H/T to this Hyperbole and a Half post.
I’ve had several of those over the course of the summer, compacting all my usefulness into maybe a week’s worth of days in order to spend the rest of my days in a state of abject laziness. This past Sunday was one of those days, but most of my accomplishing happened within the confines of my computer. In the most staggering and exciting of news, I booked my flight to Edinburgh! Less than a month, my friends. Less than a month

After the flight booking and some substantial reading of move-in checklists, I sat down with my budget. I’m a big fan of budgeting, though only recently. It came about when I had to pay the rent and utilities each month and had to be sure there was always a two-thousand dollar buffer in my checking account in case one bank cleared checks faster than another. But ceasing to have a steady income and moving to another country before the loans even come in has changed the budgeting strategy a little bit. Namely, it has forced me into panic mode. SAVE EVERY CENT. CANCEL ALL THE THINGS! 

Because this.
Through that panic-induced haze, I realized all the little luxuries I had been sending money to monthly. Maybe you’re doing the same thing? Maybe you’re wondering how your savings account remains so anemic? Maybe you just want to see a list of the ridiculous things I had to figure out how to cancel? Well, if any of those maybes apply to you, read on, ‘cause that’s what the rest of this post is about! 

And memes. Apparently we're talking about memes today. 

HBO NOW, the only service to yell at me every time I glance at my phone.
$14.99 per month
Yeah, yeah, I know, who feels bad about pirating Game of Thrones? But I’ve been wanting to watch The Wire and maybe rewatch The Newsroom when I signed up, there were only like three episodes left in the season and my friend with her fiancé’s parents’ HBO GO account password moved out of town. But for $16.11 after taxes, I’ll pass on this one, thanks.
Hulu Plus, the streaming service I never understood paying for.
$7.99 per month
I got Hulu Plus in college, maybe, and my roommates used it much more often once it was set up on the TV in the common area, but I rarely did. And now that I’m off it, I’m finding that Netflix is missing a couple of things, but honestly, the hole left in my life by the forced departure of Hulu Plus can be filled with all the other shows I want to watch, a US IP address, and patience.
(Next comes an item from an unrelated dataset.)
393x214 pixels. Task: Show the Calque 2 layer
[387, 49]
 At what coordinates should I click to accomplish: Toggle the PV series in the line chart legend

It’s all going to end up on Netflix anyway and I’m too busy bingeing the latest season of Doctor Who to care.
Audible, the website that allowed me to legally read books while driving.
$14.95 per month
This one isn’t all that bad, when you get down to it. I’d probably spend at least that much per month on books anyway if there was a bookstore closer to me. But now that I’m going to have to buy textbooks again, I’m going to want all my words in print. Wonderful, highlightable print. 

Amazon Prime, where I go to find shows that I can’t find anywhere else. 
$99 per year
Okay, so I haven’t actually cancelled this one yet, but that’s because the renewal doesn’t come around until next July and there’s a good plenty of benefits. If I can swing it next year too, I might just keep it. 

UNC-TV donation
$15 per month
What can I say? There was a Downton special and I finally had enough money to throw some of it at a local organization and somehow, that organization wasn’t NPR. Damn you, Crawleys, and your addictive class-based drama! 

NCPIRG donation 
$15 per month
I honestly don’t know how I got signed up for this or how they continued to get my money, but I have a vague recollection of some poor soul standing out in the cold and shivering and in need of like five more petition signatures and somehow, it happened. They were very nice about canceling it, though, which makes me feel bad, but currently I need my money more than North Carolina lobbying groups. 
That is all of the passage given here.